- _Material shown_:
******************************

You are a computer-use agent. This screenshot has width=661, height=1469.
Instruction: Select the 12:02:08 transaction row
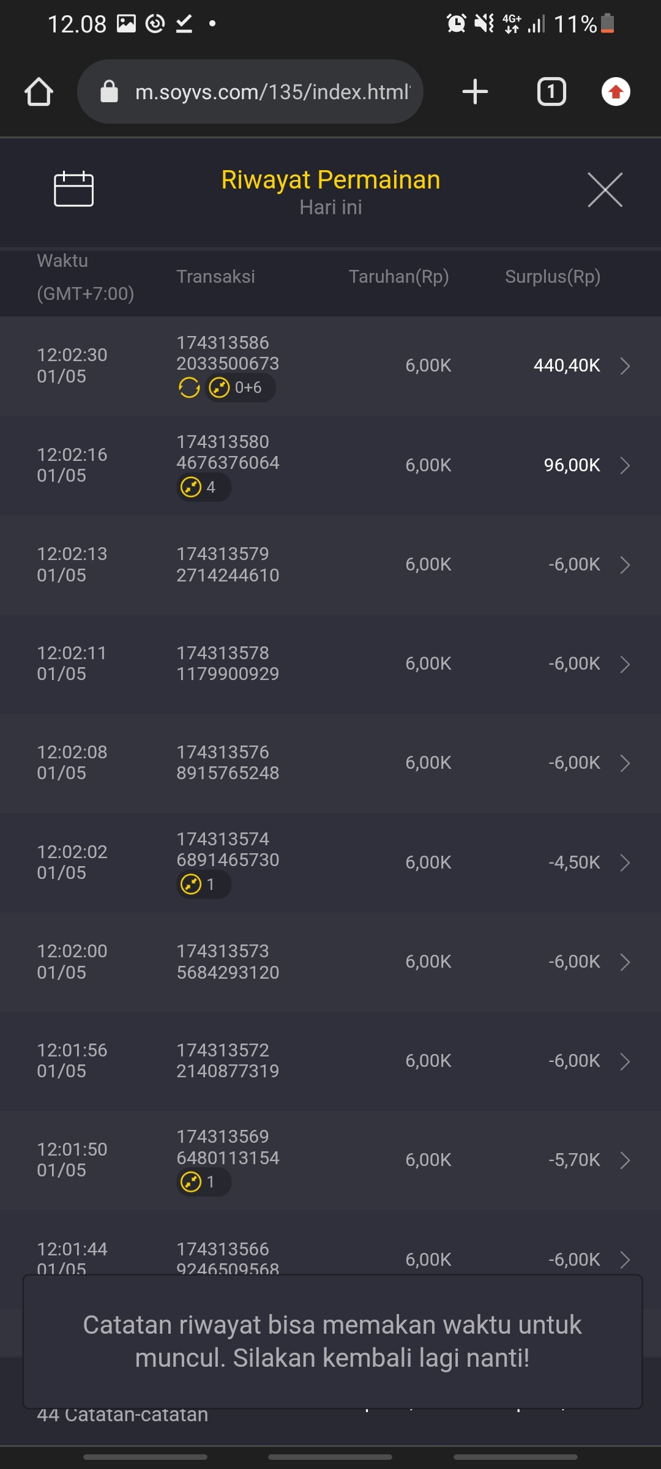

******************************

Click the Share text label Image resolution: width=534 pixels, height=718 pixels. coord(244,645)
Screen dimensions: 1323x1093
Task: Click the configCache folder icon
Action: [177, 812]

******************************

All that is wanted is a faithful reproduction of the line above with "You are a computer-use", the line with "Instruction: Select the", and every line in between.

- _Completed exercise_:
You are a computer-use agent. This screenshot has width=661, height=1469.
Instruction: Select the 12:02:08 transaction row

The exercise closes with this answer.